# EXERCISE PROMPT
Having found the line that holds "The height and width of the screenshot is (866, 1017).", give that line and all lines after it again, word for word, through the end of the data below.

Saved entries
---+---

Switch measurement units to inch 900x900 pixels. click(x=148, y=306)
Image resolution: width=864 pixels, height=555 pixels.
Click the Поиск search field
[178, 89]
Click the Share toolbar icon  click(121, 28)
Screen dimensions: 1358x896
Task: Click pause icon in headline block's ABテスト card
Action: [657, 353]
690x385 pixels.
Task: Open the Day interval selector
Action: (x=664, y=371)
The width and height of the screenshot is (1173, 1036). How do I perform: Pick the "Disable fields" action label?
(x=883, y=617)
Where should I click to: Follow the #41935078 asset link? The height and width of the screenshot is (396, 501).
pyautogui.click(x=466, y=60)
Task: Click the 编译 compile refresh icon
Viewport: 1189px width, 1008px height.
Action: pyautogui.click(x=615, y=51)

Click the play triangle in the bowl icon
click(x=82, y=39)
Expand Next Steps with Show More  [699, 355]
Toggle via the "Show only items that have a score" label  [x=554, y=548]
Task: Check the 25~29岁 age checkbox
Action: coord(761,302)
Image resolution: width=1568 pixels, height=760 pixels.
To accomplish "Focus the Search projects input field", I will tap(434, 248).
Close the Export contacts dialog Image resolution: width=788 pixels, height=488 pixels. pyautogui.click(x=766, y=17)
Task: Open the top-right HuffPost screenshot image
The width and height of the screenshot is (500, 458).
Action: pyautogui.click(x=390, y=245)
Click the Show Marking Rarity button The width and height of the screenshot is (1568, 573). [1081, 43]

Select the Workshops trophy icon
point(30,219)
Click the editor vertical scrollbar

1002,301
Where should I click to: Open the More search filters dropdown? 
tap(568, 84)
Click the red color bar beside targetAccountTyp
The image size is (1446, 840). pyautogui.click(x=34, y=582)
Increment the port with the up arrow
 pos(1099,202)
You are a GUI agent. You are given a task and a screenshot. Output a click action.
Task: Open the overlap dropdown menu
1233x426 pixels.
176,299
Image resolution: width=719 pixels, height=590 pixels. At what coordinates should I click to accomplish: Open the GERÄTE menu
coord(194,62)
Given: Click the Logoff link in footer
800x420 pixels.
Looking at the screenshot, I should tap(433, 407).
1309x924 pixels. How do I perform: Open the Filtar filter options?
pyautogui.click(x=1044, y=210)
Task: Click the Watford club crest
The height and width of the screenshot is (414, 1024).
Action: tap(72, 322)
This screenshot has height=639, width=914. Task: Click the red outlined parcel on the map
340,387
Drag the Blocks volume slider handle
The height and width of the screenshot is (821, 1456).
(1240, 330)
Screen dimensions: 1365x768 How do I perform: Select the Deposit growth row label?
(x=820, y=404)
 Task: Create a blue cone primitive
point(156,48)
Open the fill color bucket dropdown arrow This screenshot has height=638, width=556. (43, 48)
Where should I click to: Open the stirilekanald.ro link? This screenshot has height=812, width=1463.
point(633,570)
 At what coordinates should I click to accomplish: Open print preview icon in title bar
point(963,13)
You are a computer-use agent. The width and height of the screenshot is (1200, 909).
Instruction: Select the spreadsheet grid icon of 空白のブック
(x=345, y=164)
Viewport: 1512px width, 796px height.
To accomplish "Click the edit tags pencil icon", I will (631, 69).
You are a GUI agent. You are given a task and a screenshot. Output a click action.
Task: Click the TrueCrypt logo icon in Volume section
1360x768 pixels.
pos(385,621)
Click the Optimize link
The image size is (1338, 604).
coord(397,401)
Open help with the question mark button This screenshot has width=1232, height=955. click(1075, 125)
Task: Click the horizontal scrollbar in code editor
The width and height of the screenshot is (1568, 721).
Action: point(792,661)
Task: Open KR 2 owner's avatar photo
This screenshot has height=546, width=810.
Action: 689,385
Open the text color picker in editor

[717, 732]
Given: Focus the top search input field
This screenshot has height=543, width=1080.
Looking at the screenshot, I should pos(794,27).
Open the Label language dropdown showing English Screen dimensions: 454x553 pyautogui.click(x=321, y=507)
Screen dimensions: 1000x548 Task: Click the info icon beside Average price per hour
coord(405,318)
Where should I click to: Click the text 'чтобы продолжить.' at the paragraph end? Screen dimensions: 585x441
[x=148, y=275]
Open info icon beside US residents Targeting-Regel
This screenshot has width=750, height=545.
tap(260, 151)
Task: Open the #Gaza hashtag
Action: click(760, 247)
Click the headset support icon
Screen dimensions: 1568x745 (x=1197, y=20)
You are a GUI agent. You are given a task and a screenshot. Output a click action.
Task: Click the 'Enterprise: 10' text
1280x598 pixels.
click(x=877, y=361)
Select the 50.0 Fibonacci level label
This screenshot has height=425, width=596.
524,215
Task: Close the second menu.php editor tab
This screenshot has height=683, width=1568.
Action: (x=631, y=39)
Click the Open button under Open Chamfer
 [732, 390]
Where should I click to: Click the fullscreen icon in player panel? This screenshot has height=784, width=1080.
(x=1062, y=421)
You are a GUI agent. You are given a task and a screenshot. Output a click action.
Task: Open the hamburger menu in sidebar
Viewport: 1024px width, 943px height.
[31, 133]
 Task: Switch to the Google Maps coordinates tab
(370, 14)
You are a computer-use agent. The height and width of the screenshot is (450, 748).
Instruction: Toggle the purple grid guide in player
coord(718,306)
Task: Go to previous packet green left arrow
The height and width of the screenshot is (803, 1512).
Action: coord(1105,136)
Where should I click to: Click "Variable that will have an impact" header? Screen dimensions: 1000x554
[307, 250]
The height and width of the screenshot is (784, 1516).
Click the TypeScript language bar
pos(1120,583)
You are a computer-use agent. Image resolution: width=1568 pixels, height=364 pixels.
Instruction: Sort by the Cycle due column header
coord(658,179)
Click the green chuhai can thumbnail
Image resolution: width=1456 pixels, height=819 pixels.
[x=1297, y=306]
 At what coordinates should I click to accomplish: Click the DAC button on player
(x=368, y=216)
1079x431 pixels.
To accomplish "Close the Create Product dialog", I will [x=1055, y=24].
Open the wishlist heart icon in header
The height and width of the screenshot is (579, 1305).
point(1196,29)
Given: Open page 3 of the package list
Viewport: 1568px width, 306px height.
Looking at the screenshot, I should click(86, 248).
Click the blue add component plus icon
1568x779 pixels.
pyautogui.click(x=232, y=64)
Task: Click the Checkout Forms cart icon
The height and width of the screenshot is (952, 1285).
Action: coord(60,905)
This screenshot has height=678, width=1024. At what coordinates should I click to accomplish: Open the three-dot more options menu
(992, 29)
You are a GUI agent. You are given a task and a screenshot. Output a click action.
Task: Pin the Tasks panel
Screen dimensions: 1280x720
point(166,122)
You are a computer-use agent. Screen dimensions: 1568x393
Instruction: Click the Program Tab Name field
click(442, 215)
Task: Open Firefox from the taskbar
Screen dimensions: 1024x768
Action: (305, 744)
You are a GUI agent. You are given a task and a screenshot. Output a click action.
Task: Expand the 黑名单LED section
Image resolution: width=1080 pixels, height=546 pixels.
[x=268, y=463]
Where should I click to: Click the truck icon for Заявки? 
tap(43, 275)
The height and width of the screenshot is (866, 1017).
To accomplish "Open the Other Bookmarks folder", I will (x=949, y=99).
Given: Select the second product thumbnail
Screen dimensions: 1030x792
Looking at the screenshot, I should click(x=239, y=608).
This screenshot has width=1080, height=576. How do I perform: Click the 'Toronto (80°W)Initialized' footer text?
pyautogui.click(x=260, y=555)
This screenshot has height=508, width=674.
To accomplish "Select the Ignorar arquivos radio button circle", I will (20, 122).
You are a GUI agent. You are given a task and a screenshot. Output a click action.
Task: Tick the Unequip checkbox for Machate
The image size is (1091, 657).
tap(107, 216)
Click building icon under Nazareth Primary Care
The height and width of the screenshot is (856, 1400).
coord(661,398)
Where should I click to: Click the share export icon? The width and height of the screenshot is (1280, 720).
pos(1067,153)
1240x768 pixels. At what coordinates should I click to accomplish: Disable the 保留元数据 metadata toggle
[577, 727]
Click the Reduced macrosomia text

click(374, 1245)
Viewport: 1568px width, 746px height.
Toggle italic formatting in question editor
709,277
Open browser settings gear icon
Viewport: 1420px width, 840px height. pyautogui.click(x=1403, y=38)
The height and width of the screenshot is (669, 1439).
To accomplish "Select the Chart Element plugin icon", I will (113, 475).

---+---

# FINISHED EXERCISE
The height and width of the screenshot is (866, 1017).
To accomplish "Open the Other Bookmarks folder", I will (x=949, y=99).
Given: Select the second product thumbnail
Screen dimensions: 1030x792
Looking at the screenshot, I should click(x=239, y=608).
This screenshot has width=1080, height=576. How do I perform: Click the 'Toronto (80°W)Initialized' footer text?
pyautogui.click(x=260, y=555)
This screenshot has height=508, width=674.
To accomplish "Select the Ignorar arquivos radio button circle", I will (20, 122).
You are a GUI agent. You are given a task and a screenshot. Output a click action.
Task: Tick the Unequip checkbox for Machate
The image size is (1091, 657).
tap(107, 216)
Click building icon under Nazareth Primary Care
The height and width of the screenshot is (856, 1400).
coord(661,398)
Where should I click to: Click the share export icon? The width and height of the screenshot is (1280, 720).
pos(1067,153)
1240x768 pixels. At what coordinates should I click to accomplish: Disable the 保留元数据 metadata toggle
[577, 727]
Click the Reduced macrosomia text

click(374, 1245)
Viewport: 1568px width, 746px height.
Toggle italic formatting in question editor
709,277
Open browser settings gear icon
Viewport: 1420px width, 840px height. pyautogui.click(x=1403, y=38)
The height and width of the screenshot is (669, 1439).
To accomplish "Select the Chart Element plugin icon", I will (113, 475).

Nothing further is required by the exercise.